• _What you have to do_: Your task is to show every line in the listing below that includes "computer".

Data supplied Block Start

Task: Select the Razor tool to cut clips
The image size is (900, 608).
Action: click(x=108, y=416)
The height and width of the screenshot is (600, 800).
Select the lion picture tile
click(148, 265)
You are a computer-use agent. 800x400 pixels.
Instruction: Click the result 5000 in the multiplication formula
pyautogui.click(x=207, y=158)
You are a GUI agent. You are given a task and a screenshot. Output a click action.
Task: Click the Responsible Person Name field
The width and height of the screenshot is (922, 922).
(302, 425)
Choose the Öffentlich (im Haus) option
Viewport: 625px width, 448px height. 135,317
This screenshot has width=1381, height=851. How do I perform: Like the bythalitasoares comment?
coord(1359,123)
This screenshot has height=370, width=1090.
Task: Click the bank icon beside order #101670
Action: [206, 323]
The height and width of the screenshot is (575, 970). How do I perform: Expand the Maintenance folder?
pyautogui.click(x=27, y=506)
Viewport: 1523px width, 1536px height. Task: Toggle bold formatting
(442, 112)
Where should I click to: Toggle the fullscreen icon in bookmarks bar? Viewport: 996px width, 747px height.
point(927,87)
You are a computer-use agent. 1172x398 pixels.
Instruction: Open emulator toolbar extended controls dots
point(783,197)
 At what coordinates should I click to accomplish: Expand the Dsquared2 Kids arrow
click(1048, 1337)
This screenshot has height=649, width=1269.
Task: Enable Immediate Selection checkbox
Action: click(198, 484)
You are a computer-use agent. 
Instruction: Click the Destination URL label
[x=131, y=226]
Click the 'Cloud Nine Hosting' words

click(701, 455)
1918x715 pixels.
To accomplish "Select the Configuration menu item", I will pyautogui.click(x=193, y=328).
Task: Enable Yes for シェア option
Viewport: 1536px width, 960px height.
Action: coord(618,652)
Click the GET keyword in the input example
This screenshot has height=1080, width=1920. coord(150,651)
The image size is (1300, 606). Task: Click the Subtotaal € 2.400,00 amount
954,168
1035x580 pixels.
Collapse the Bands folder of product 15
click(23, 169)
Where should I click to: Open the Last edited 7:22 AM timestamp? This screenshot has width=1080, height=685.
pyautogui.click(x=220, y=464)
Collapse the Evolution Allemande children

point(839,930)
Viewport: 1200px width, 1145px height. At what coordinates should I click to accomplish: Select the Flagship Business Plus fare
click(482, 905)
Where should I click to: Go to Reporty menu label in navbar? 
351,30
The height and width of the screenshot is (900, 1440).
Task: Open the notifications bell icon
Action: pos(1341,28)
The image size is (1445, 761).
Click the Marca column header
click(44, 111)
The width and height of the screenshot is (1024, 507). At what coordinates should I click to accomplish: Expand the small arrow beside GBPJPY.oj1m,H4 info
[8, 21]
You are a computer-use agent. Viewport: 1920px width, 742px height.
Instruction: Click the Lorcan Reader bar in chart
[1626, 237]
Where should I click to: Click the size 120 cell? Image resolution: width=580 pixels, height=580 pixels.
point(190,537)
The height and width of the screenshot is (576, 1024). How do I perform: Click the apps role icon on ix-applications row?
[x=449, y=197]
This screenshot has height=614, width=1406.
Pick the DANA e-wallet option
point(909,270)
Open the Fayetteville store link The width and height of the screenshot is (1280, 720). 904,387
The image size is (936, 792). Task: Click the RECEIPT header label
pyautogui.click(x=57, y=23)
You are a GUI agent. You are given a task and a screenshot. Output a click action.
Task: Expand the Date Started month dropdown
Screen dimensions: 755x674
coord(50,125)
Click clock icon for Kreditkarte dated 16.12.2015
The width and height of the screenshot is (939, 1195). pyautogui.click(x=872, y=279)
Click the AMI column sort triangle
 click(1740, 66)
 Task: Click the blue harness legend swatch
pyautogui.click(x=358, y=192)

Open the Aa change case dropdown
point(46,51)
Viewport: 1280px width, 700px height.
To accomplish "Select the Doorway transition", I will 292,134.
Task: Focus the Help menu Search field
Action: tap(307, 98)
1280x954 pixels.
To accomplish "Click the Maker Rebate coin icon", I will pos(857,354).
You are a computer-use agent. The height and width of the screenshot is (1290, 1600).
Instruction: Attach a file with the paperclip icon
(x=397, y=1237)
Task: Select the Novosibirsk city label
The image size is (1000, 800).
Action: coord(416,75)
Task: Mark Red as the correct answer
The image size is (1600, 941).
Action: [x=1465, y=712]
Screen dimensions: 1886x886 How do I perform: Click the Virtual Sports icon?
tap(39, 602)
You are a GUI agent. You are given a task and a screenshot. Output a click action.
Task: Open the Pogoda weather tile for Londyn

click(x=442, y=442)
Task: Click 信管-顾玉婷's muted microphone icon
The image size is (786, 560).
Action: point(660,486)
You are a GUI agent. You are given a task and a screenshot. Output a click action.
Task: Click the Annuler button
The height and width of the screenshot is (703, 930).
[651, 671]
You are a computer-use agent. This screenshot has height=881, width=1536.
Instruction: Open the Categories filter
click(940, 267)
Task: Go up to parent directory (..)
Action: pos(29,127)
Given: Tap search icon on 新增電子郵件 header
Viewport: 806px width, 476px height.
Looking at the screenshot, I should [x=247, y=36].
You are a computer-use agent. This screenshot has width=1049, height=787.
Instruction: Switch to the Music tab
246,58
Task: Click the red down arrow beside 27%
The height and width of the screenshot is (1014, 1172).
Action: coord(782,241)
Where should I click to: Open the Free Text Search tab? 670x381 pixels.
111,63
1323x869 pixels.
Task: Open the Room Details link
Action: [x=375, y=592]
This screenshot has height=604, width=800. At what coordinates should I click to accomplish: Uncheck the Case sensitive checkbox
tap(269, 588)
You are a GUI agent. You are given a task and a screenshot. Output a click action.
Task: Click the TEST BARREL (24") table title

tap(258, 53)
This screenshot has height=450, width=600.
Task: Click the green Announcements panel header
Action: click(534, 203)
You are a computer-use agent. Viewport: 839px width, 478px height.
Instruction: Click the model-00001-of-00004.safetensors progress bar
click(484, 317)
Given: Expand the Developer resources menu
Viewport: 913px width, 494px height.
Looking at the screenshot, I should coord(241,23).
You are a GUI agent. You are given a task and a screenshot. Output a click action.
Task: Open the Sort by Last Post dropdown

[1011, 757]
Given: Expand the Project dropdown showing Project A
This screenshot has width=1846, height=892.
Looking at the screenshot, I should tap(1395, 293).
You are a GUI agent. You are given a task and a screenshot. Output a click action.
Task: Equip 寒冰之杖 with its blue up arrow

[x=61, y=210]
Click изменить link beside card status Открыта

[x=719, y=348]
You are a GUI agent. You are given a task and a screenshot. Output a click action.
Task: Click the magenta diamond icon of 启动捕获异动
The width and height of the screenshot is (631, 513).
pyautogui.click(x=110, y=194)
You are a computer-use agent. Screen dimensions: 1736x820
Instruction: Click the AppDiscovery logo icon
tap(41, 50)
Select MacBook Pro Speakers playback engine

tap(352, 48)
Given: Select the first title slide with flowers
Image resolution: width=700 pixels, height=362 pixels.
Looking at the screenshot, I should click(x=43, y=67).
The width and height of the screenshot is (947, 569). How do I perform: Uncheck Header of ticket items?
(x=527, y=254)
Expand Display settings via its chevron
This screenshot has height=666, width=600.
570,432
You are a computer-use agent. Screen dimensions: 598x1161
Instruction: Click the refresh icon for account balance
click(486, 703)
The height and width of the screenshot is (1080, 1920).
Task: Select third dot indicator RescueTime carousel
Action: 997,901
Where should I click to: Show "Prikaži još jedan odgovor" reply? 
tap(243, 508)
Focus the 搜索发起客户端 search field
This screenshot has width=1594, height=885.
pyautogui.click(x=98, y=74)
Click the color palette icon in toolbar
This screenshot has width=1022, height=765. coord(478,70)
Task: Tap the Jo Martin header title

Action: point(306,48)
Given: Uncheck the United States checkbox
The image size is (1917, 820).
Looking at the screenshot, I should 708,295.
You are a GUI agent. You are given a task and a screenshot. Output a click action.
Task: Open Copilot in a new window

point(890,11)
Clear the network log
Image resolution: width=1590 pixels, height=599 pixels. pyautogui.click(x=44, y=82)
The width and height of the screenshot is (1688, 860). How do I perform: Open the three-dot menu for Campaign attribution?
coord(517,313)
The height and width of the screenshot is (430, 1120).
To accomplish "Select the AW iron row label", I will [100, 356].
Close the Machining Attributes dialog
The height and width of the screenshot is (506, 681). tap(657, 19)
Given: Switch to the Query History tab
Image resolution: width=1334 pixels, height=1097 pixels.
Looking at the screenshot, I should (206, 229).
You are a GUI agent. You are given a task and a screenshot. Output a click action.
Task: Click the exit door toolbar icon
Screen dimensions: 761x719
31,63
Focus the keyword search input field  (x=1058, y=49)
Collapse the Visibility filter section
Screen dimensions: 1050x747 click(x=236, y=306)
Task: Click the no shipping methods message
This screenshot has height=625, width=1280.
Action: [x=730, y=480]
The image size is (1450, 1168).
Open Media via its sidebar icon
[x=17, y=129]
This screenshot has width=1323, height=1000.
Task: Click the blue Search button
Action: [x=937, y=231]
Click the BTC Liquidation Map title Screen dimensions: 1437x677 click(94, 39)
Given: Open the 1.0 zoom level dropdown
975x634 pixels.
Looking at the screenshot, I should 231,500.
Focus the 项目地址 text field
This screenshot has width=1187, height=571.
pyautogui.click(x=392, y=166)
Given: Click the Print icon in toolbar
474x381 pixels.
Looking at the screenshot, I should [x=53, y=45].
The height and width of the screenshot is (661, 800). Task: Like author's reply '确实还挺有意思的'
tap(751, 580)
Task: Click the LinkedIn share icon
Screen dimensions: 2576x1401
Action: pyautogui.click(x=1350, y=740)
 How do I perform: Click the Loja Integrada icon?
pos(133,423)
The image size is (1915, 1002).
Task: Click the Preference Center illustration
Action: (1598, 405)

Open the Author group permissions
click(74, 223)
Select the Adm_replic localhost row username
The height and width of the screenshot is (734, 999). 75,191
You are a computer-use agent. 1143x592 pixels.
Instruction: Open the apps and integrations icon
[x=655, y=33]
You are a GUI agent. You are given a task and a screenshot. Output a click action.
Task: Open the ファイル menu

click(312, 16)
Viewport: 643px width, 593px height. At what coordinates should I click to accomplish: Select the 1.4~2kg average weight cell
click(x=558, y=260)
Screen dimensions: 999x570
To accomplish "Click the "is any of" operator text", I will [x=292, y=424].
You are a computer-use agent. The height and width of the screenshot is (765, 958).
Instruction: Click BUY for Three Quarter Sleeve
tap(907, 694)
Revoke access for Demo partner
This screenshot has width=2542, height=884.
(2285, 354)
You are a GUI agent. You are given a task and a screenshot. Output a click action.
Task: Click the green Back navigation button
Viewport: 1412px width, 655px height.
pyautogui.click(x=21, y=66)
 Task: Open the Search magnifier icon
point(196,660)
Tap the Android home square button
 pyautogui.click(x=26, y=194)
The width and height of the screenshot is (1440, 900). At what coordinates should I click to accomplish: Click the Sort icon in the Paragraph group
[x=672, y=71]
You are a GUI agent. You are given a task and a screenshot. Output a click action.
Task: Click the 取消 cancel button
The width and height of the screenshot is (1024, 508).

Data supplied Block End

• _Problem solution_:
You are a computer-use agent. 800x400 pixels.
You are a computer-use agent. 1172x398 pixels.
You are a computer-use agent. 
You are a computer-use agent. Viewport: 1920px width, 742px height.
You are a computer-use agent. The height and width of the screenshot is (1290, 1600).
You are a computer-use agent. This screenshot has height=881, width=1536.
You are a computer-use agent. This screenshot has width=1049, height=787.
You are a computer-use agent. Viewport: 839px width, 478px height.
You are a computer-use agent. Screen dimensions: 1736x820
You are a computer-use agent. Screen dimensions: 598x1161
You are a computer-use agent. 1143x592 pixels.
You are a computer-use agent. The height and width of the screenshot is (765, 958).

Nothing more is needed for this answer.